(Data items)
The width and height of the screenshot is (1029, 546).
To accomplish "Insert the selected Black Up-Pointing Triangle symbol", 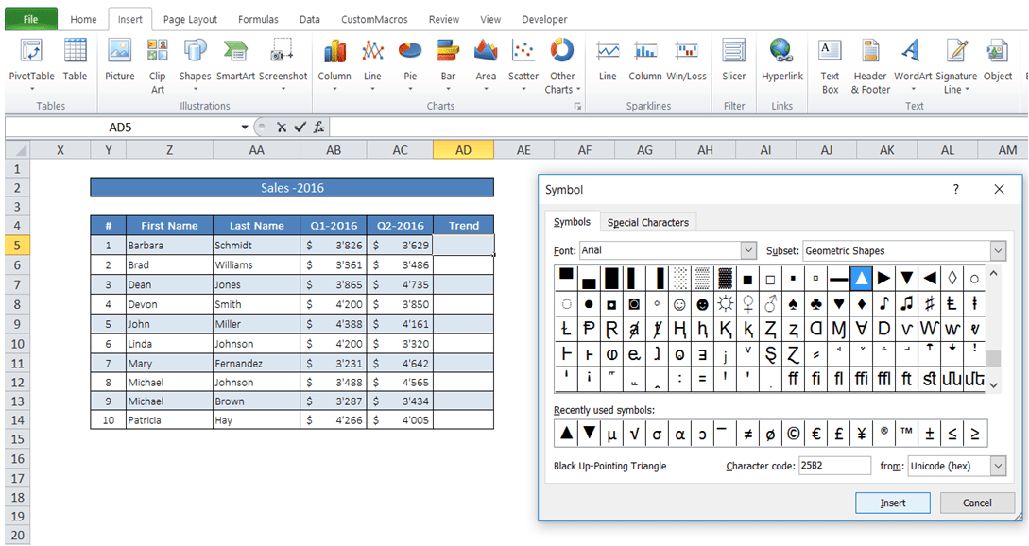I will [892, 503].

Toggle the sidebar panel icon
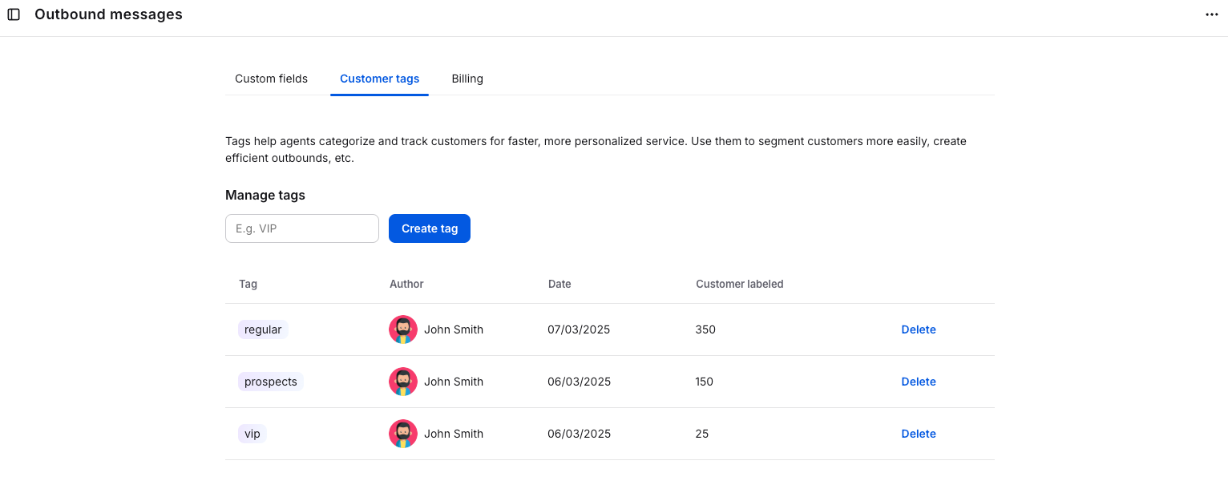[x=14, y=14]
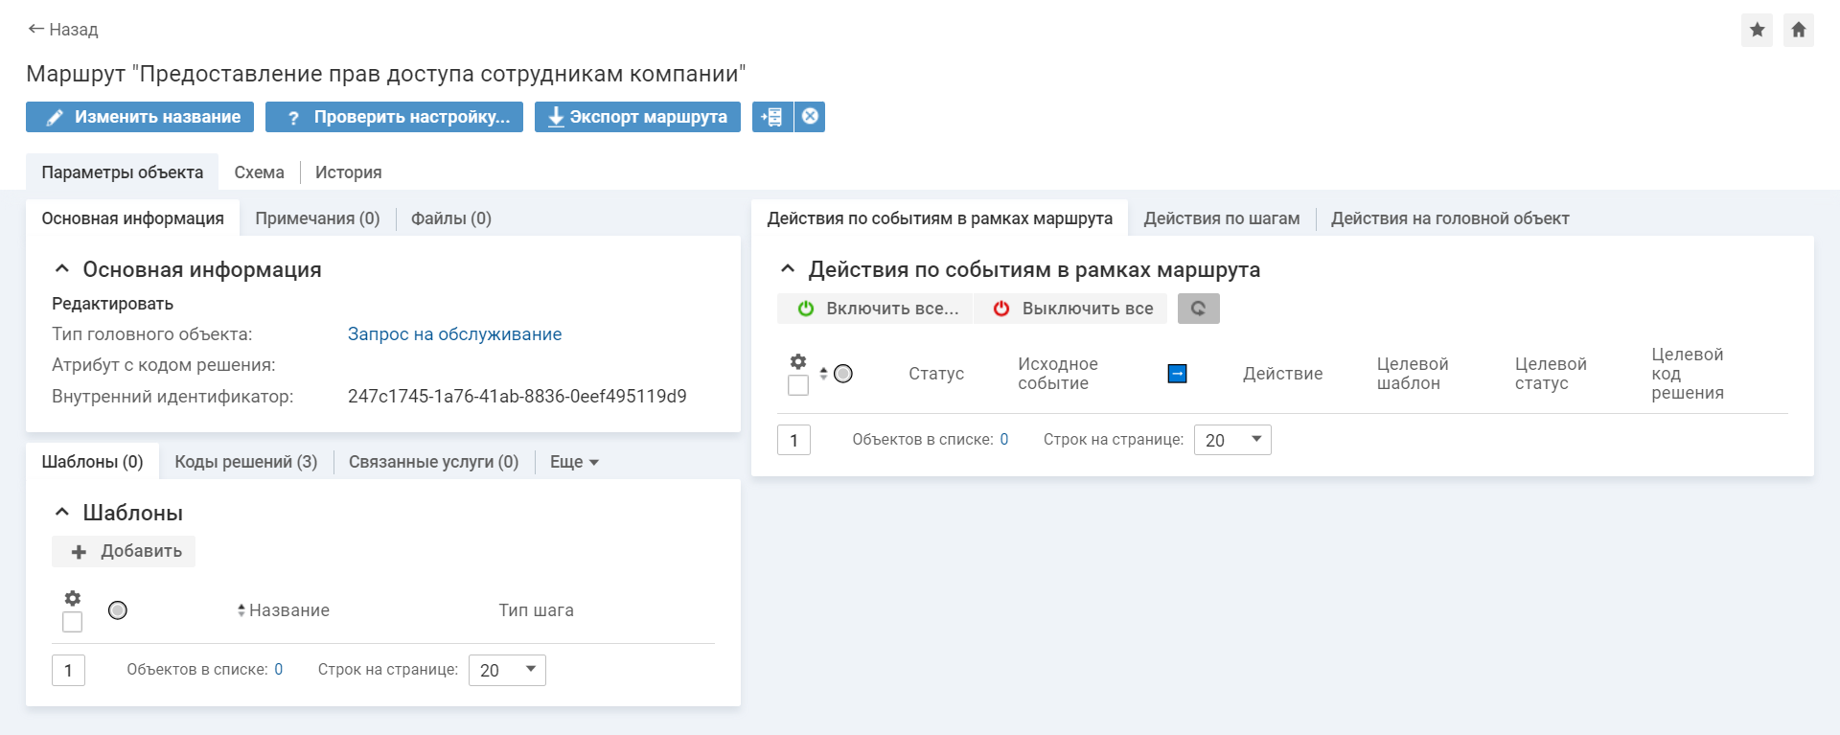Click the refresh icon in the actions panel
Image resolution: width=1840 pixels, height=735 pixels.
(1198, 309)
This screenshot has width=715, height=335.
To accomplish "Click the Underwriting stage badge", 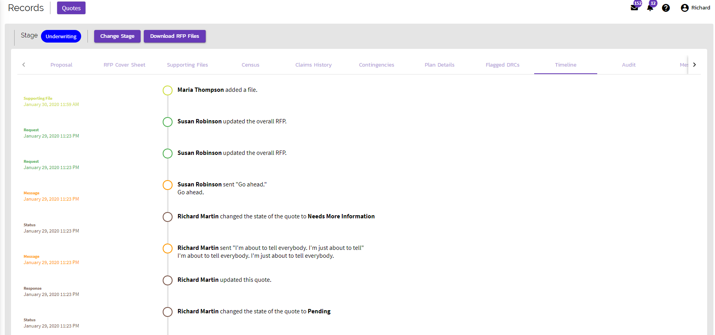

- WHAT IS NEEDED:
Locate every line in the data items that contains the string "width", matching case exactly, and copy each such line in full.

- FULL OUTPUT:
The width and height of the screenshot is (1029, 546).
Image resolution: width=1840 pixels, height=735 pixels.
This screenshot has width=715, height=335.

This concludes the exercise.